* **WHAT YOU SHOULD DO**
Turn every line of the items below into a numbered list, skipping blank lines and leaving out the pictures.

* **ENTRIES**
= = = = =

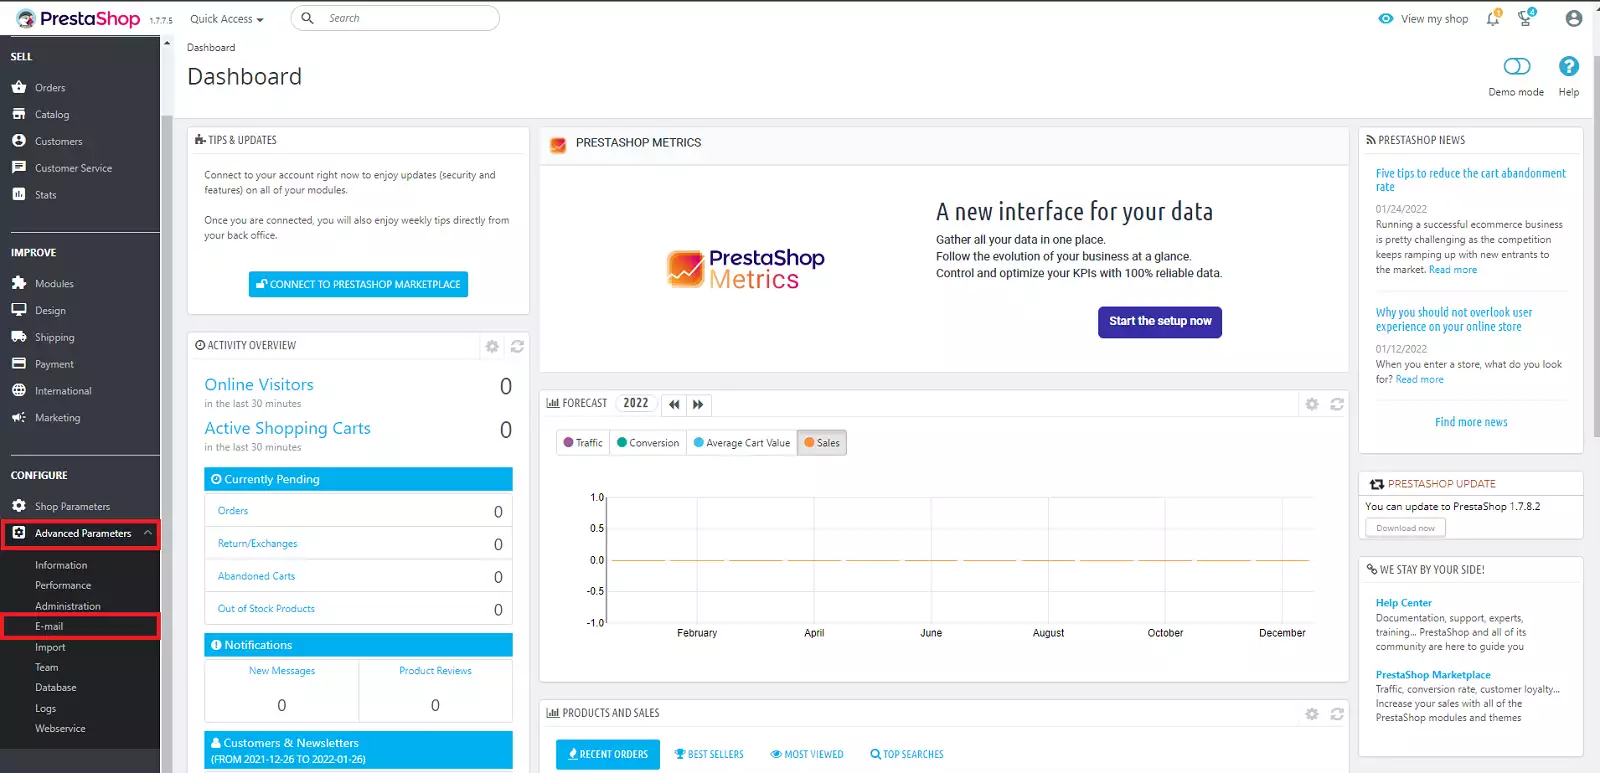Open Forecast panel settings gear

(x=1312, y=404)
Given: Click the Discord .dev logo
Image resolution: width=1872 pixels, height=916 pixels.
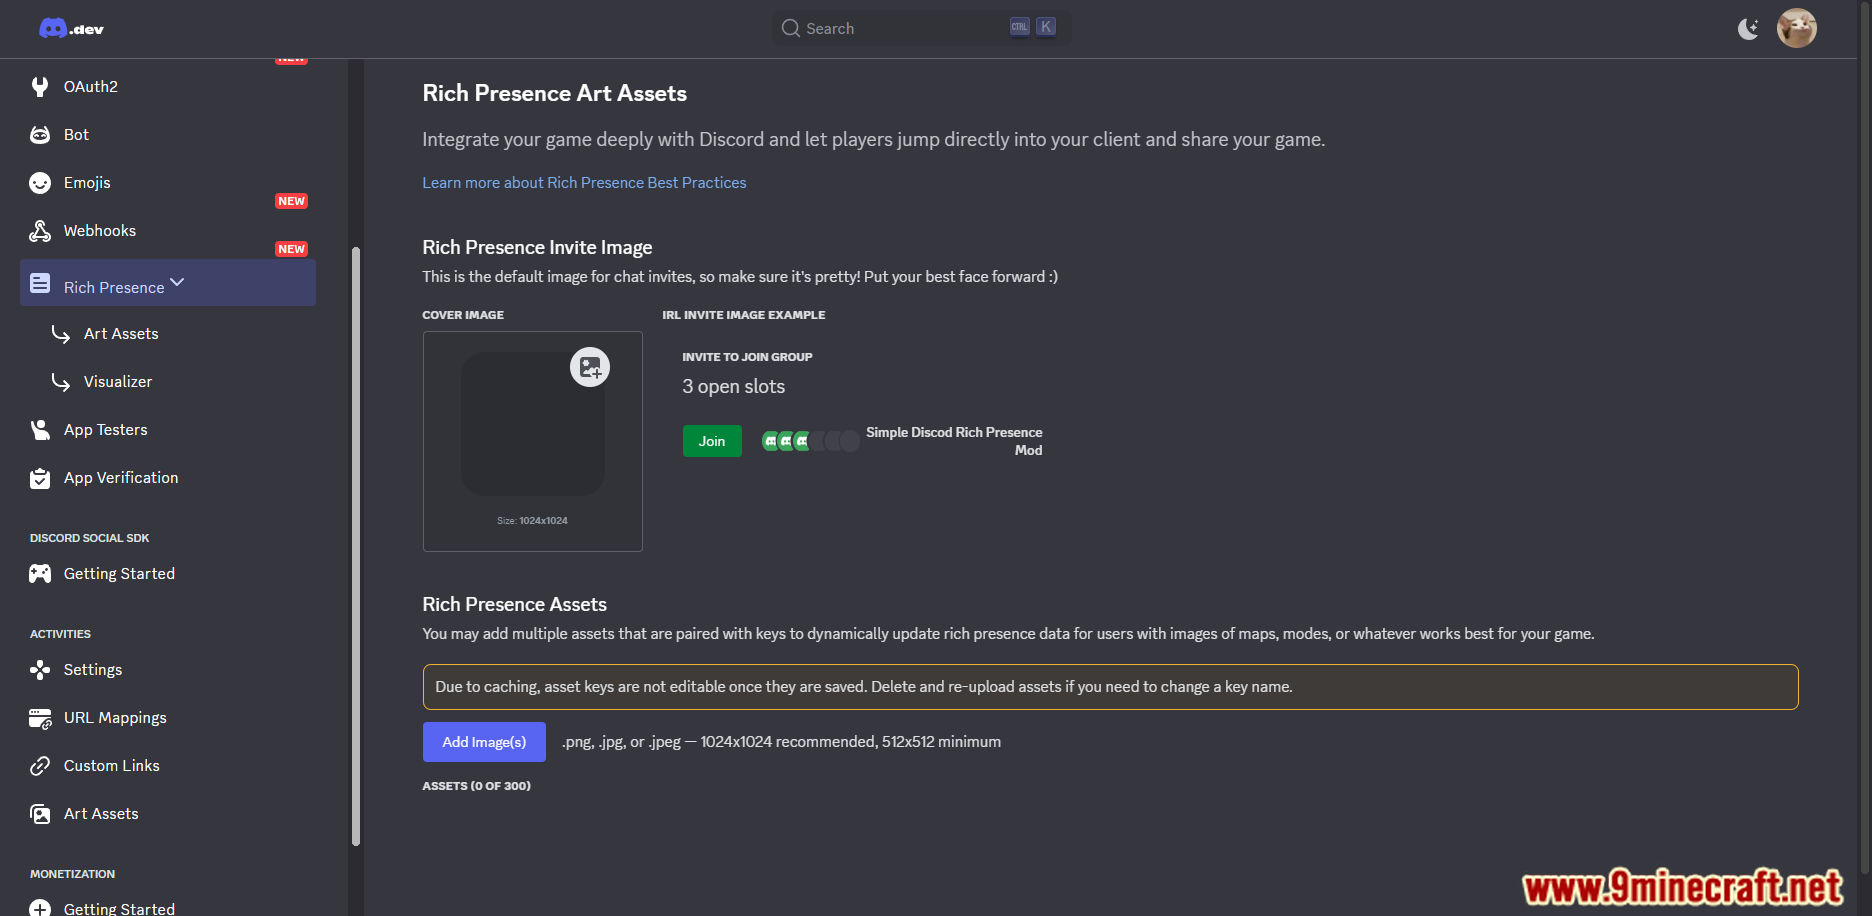Looking at the screenshot, I should tap(71, 28).
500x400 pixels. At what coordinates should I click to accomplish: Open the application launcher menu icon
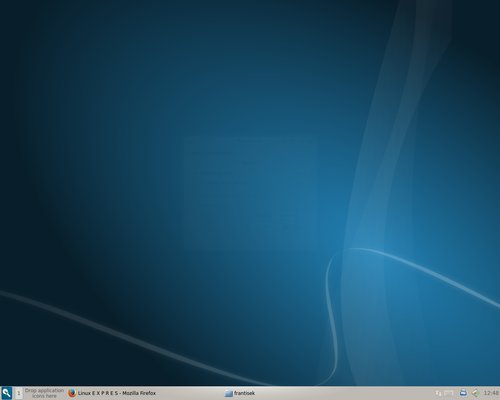(7, 393)
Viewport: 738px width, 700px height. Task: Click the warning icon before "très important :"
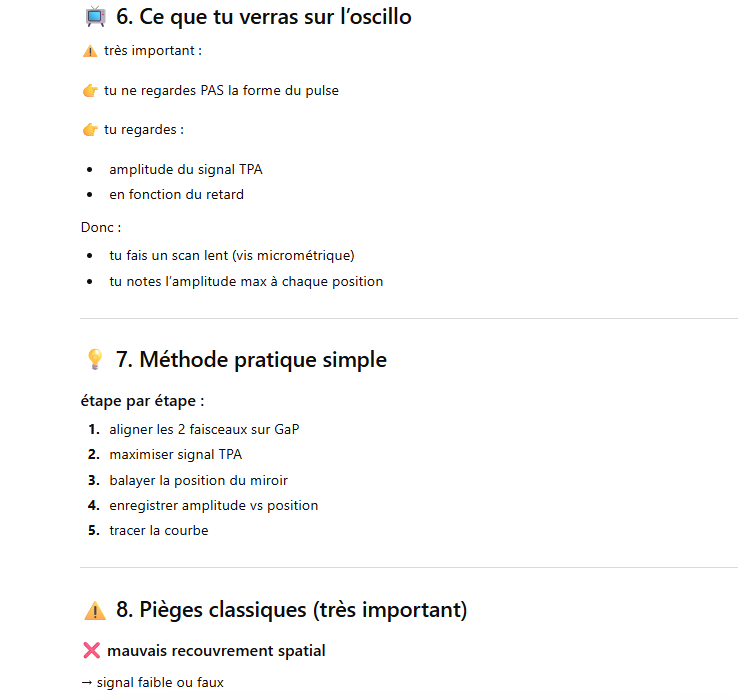tap(89, 51)
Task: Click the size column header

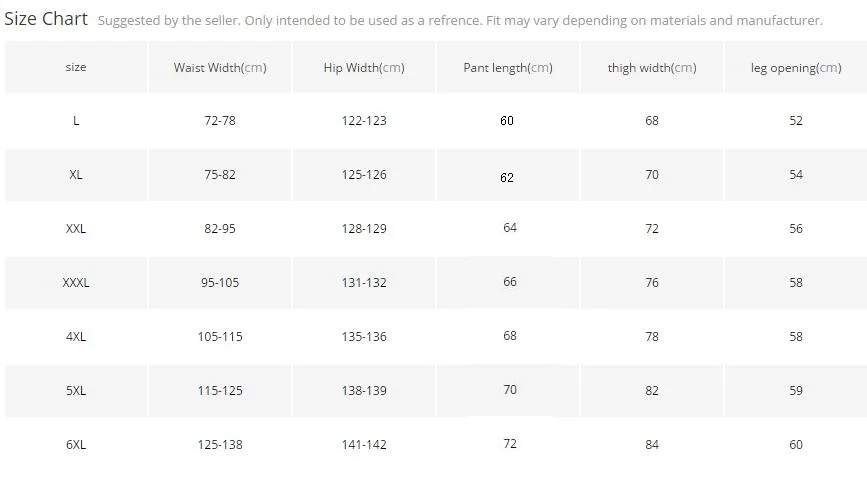Action: pos(76,67)
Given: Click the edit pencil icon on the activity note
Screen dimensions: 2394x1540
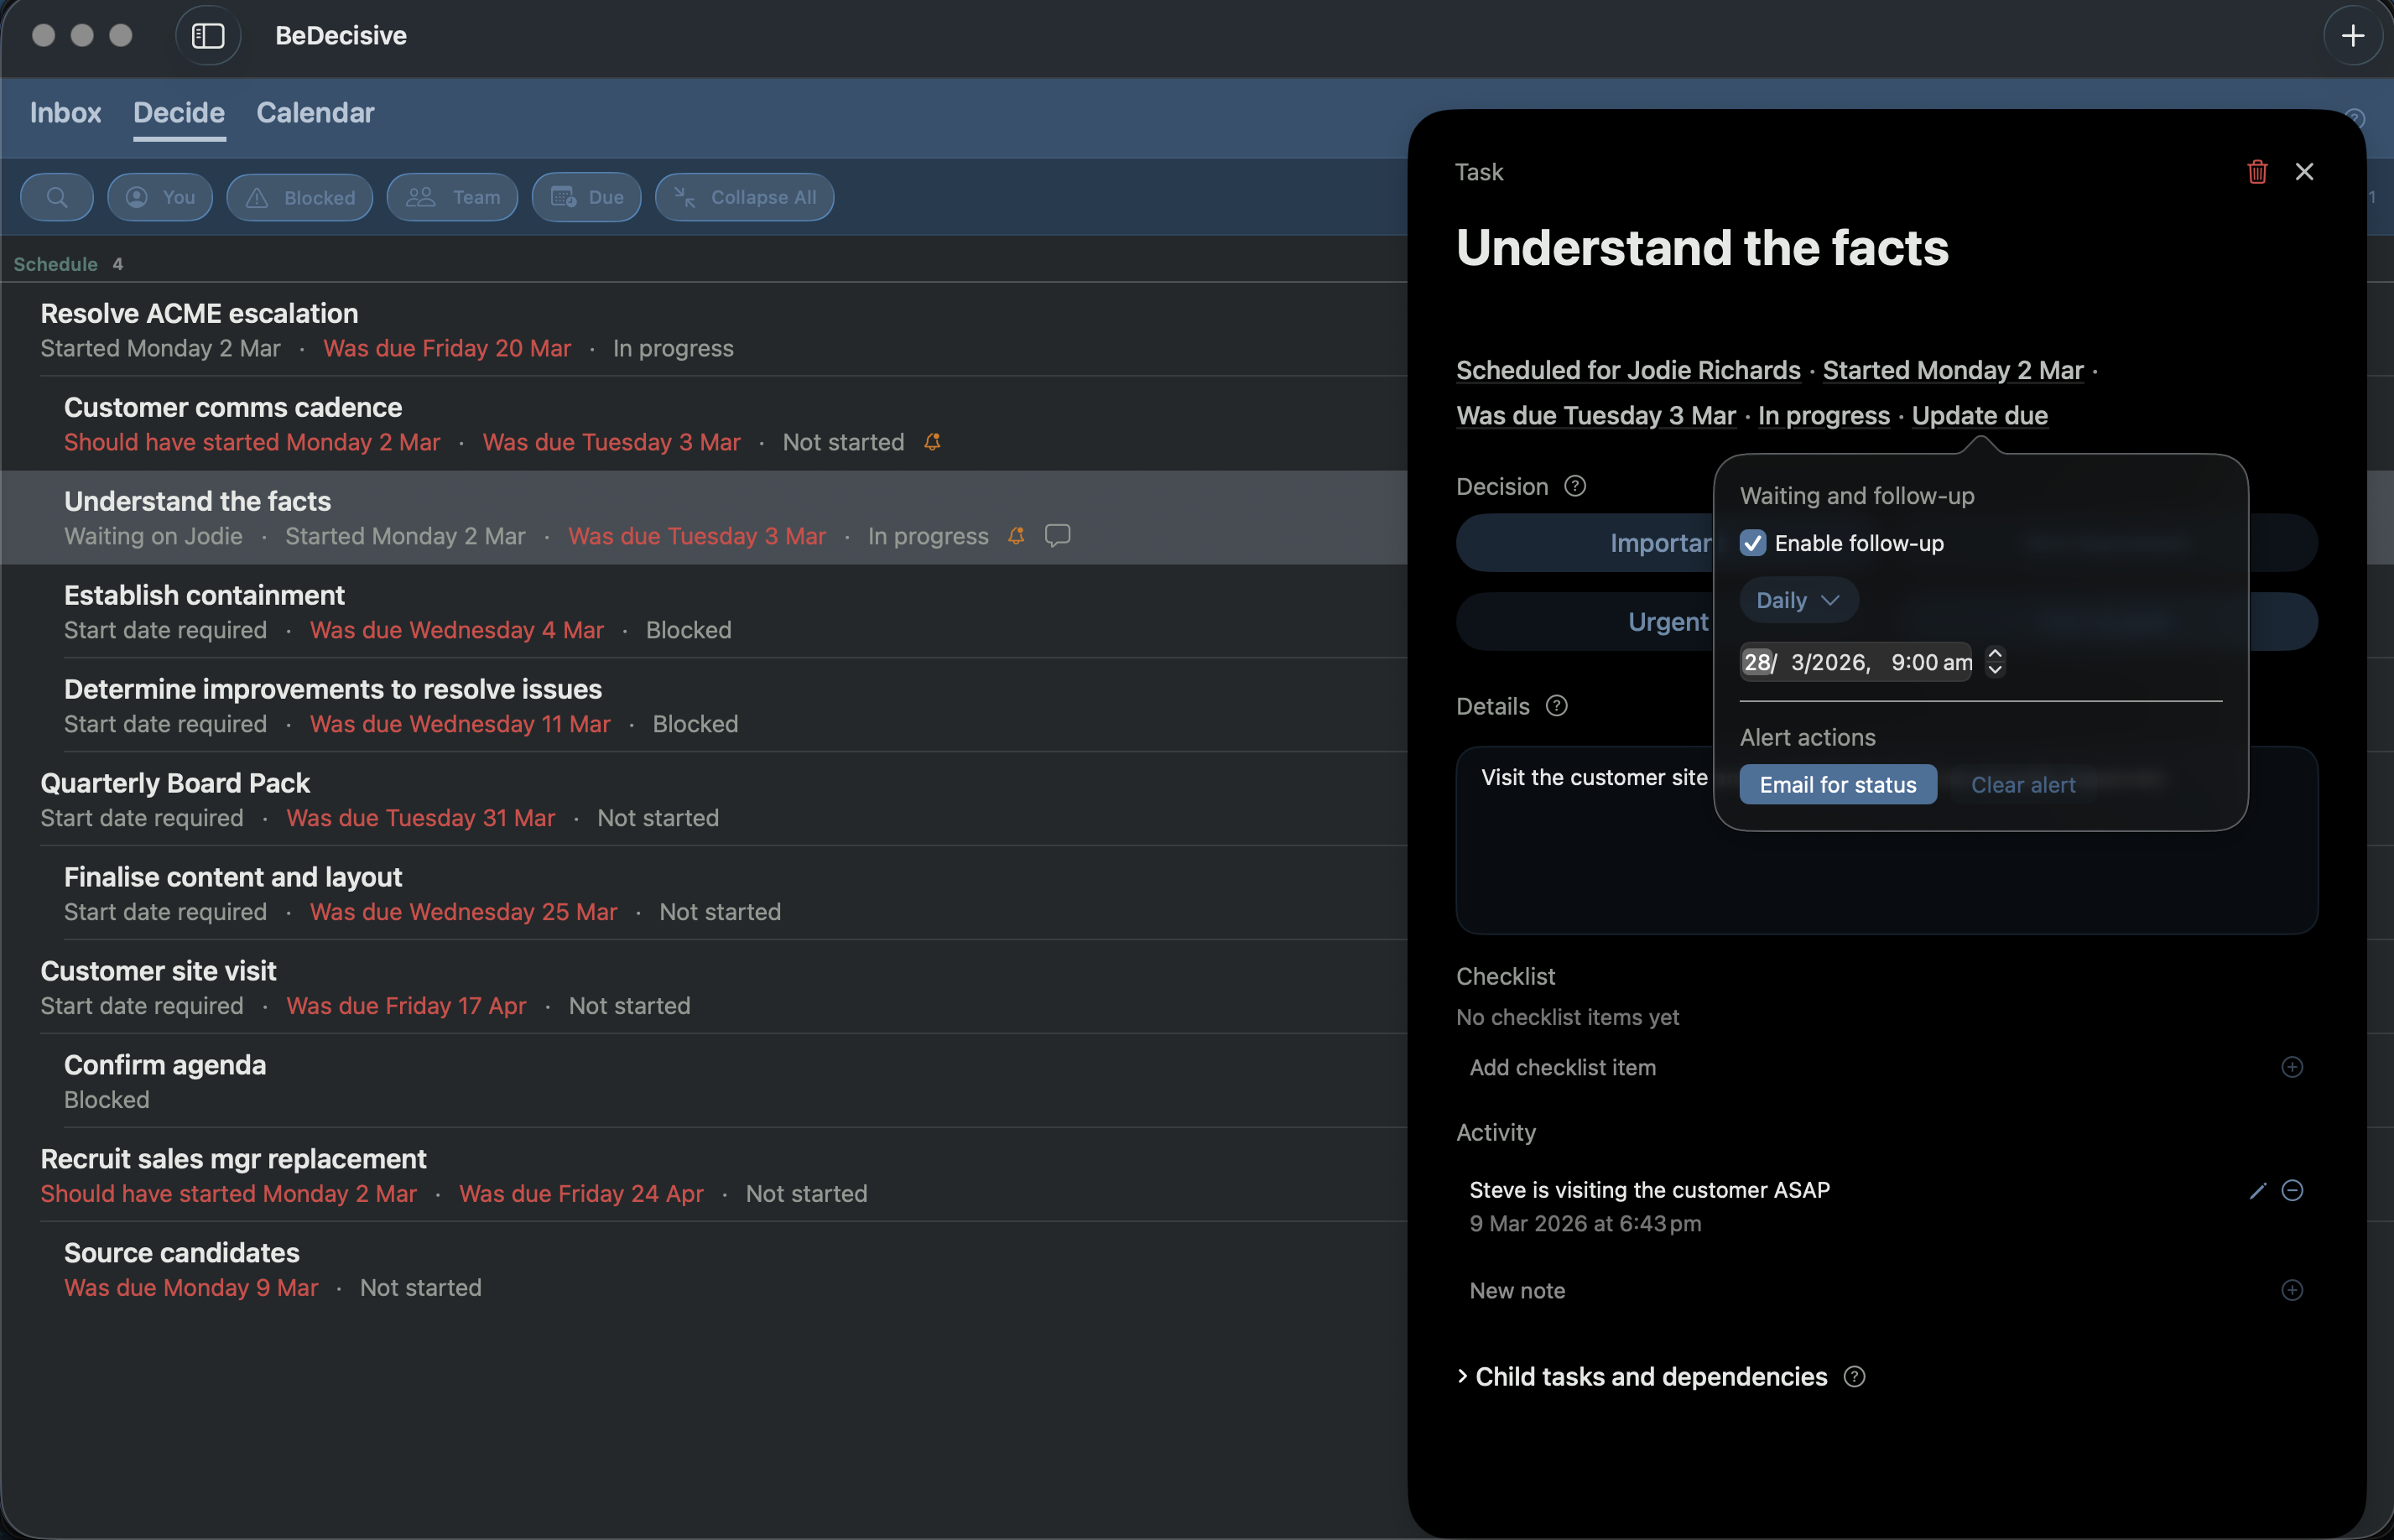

= = = = =

* **COMPLETE OUTPUT**
1. Open Forecast panel settings gear
2. (x=1312, y=404)
3. Given: Click the Discord .dev logo
4. Image resolution: width=1872 pixels, height=916 pixels.
5. Looking at the screenshot, I should tap(71, 28).
6. 500x400 pixels. At what coordinates should I click to accomplish: Open the application launcher menu icon
7. (7, 393)
8. Viewport: 738px width, 700px height. Task: Click the warning icon before "très important :"
9. tap(89, 51)
10. Task: Click the size column header
11. Action: pos(76,67)
12. Given: Click the edit pencil icon on the activity note
13. Screen dimensions: 2394x1540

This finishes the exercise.